Subsequently, we paid our attention to macropinocytosis, which has previously been reported as an endocytic adaptive process in the context of various stress situations (Marques et al, 2017). Bafilomycin A1 (Baf-A1), which plays an important role in inhibiting early- and late-phase macropinocytosis (Yoshimori et al, 1991), was used in a preliminary investigation to understand the nature of induction of these vacuoles. Phase-contrast microscopy indicated that treatment induced multiple large single membrane bounded empty vesicles, which were almost completely abrogated by Baf-A1 (100 nM; Fig 4A and B). In addition, we observed an increased uptake of fluorescently labeled high molecular weight dextran (FITC-dextran, a specific substrate of macropinocytosis) by immunofluorescence.

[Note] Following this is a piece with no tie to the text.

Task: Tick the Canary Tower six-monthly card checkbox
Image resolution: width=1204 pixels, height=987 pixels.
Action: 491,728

Expectedly, co-treatment of Baf-A1 compromised this effect (Fig 4C and D). These results indicate that the NPC1L1 inhibitor ezetimibe induces macropinocytosis in MPCs.

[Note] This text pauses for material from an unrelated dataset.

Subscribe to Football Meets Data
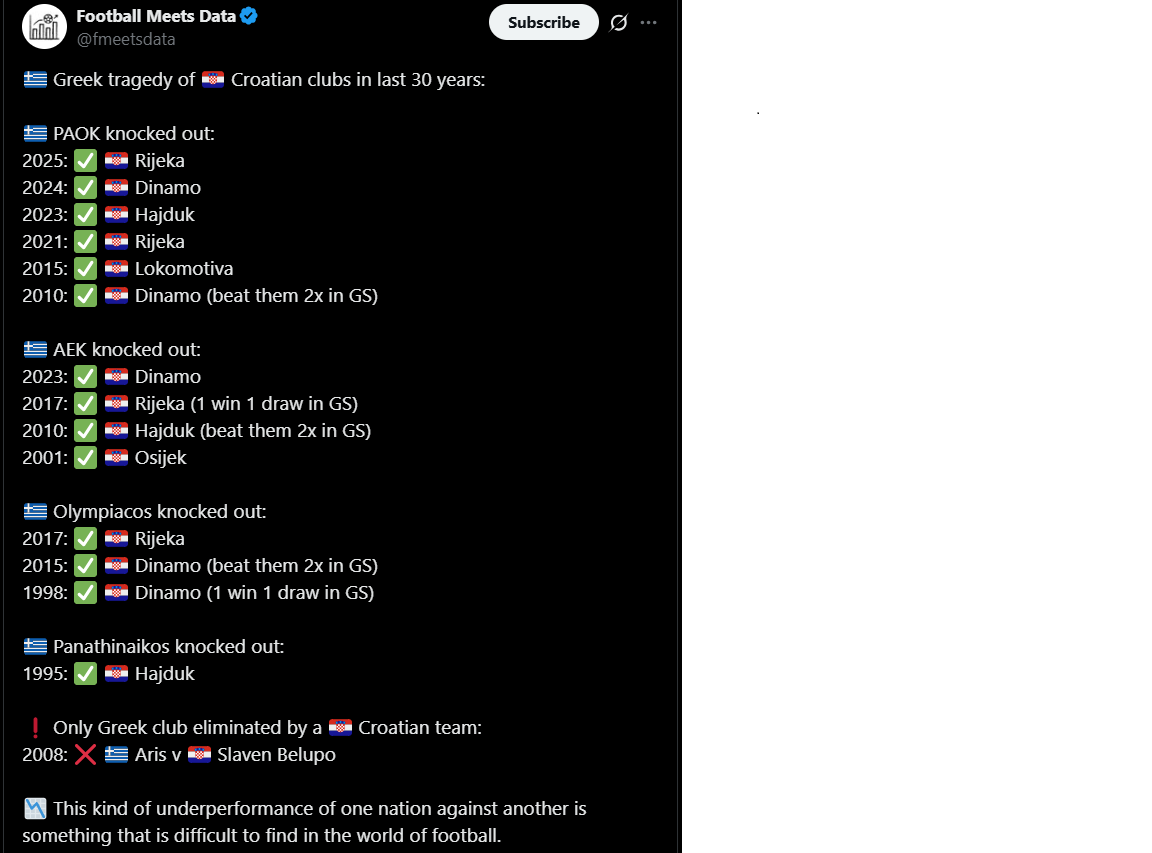1152x853 pixels. [x=544, y=23]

Figure 4. Utilization of NPC1L1 inhibitor ezetimibe induces lethal macropinocytosis in MPCs
A, B. Phase contrast images showing the morphological change in (A) Du145TXR or (B) MCF-7ADR cells treated with indicated agents for 72 h. Scale bars, 25 or 50 μm (low-magnification images). C, D. Endocytosis analysis of (C) Du145TXR or (D) MCF-7ADR cells treated with indicated agents for 8 h, followed by staining with 250 μg/ml FITC-DEX for 4 h. Scale bars, 10 μm. E, F. Phase contrast images of the morphological changes in (E) Du145TXR and (F) MCF-7ADR cells cultured in normal or serum-free medium followed by treatment with indicated agents for 12 h. Scale bars, 10 or 25 μm. The red arrows indicate vacuoles.